_DIRECTIONS FOR THIS TASK_:
Each record that follows must be given again without alteration.

Extracted data entries:
================
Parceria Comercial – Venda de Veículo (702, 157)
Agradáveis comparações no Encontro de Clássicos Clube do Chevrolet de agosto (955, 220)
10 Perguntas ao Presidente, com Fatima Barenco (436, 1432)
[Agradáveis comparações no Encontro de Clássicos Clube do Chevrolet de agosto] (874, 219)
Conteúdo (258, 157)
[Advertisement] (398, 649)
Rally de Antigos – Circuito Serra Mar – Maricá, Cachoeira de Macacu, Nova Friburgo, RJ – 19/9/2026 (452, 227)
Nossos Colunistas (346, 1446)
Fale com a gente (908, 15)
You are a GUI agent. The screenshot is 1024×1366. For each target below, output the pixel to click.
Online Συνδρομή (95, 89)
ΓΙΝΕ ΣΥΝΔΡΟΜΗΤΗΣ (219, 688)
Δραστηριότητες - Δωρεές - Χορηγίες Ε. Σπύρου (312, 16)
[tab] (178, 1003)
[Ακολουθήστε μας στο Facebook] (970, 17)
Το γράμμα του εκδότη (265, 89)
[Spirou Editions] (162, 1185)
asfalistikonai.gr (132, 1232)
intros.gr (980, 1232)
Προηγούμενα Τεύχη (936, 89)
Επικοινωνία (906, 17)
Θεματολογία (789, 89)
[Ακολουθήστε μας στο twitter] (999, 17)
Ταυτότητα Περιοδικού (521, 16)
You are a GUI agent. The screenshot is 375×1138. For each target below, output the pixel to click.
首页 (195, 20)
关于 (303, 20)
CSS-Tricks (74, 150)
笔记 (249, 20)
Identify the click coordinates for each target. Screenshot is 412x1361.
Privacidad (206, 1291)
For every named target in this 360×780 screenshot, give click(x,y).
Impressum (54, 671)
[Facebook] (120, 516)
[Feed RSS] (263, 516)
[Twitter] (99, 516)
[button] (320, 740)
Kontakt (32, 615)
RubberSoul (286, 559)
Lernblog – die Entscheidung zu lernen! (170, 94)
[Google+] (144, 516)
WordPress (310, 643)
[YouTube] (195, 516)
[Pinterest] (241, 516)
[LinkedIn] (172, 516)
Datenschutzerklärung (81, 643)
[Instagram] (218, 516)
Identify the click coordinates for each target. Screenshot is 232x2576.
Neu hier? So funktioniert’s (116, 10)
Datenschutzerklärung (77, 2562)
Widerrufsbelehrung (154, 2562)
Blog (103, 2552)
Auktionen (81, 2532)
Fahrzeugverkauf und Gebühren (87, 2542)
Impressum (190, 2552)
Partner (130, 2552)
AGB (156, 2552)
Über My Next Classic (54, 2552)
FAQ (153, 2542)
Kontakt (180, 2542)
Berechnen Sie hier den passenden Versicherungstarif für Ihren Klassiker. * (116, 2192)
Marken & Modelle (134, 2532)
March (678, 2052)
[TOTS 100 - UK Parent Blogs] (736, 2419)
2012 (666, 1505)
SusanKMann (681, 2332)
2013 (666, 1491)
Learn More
================
_EXPECTED ANSWER_:
Parceria Comercial – Venda de Veículo (702, 157)
Agradáveis comparações no Encontro de Clássicos Clube do Chevrolet de agosto (955, 220)
10 Perguntas ao Presidente, com Fatima Barenco (436, 1432)
[Agradáveis comparações no Encontro de Clássicos Clube do Chevrolet de agosto] (874, 219)
Conteúdo (258, 157)
[Advertisement] (398, 649)
Rally de Antigos – Circuito Serra Mar – Maricá, Cachoeira de Macacu, Nova Friburgo, RJ – 19/9/2026 (452, 227)
Nossos Colunistas (346, 1446)
Fale com a gente (908, 15)
You are a GUI agent. The screenshot is 1024×1366. For each target below, output the pixel to click.
Online Συνδρομή (95, 89)
ΓΙΝΕ ΣΥΝΔΡΟΜΗΤΗΣ (219, 688)
Δραστηριότητες - Δωρεές - Χορηγίες Ε. Σπύρου (312, 16)
[tab] (178, 1003)
[Ακολουθήστε μας στο Facebook] (970, 17)
Το γράμμα του εκδότη (265, 89)
[Spirou Editions] (162, 1185)
asfalistikonai.gr (132, 1232)
intros.gr (980, 1232)
Προηγούμενα Τεύχη (936, 89)
Επικοινωνία (906, 17)
Θεματολογία (789, 89)
[Ακολουθήστε μας στο twitter] (999, 17)
Ταυτότητα Περιοδικού (521, 16)
You are a GUI agent. The screenshot is 375×1138. For each target below, output the pixel to click.
首页 (195, 20)
关于 (303, 20)
CSS-Tricks (74, 150)
笔记 (249, 20)
Identify the click coordinates for each target. Screenshot is 412x1361.
Privacidad (206, 1291)
For every named target in this 360×780 screenshot, give click(x,y).
Impressum (54, 671)
[Facebook] (120, 516)
[Feed RSS] (263, 516)
[Twitter] (99, 516)
[button] (320, 740)
Kontakt (32, 615)
RubberSoul (286, 559)
Lernblog – die Entscheidung zu lernen! (170, 94)
[Google+] (144, 516)
WordPress (310, 643)
[YouTube] (195, 516)
[Pinterest] (241, 516)
[LinkedIn] (172, 516)
Datenschutzerklärung (81, 643)
[Instagram] (218, 516)
Identify the click coordinates for each target. Screenshot is 232x2576.
Neu hier? So funktioniert’s (116, 10)
Datenschutzerklärung (77, 2562)
Widerrufsbelehrung (154, 2562)
Blog (103, 2552)
Auktionen (81, 2532)
Fahrzeugverkauf und Gebühren (87, 2542)
Impressum (190, 2552)
Partner (130, 2552)
AGB (156, 2552)
Über My Next Classic (54, 2552)
FAQ (153, 2542)
Kontakt (180, 2542)
Berechnen Sie hier den passenden Versicherungstarif für Ihren Klassiker. * (116, 2192)
Marken & Modelle (134, 2532)
March (678, 2052)
[TOTS 100 - UK Parent Blogs] (736, 2419)
2012 (666, 1505)
SusanKMann (681, 2332)
2013 (666, 1491)
Learn More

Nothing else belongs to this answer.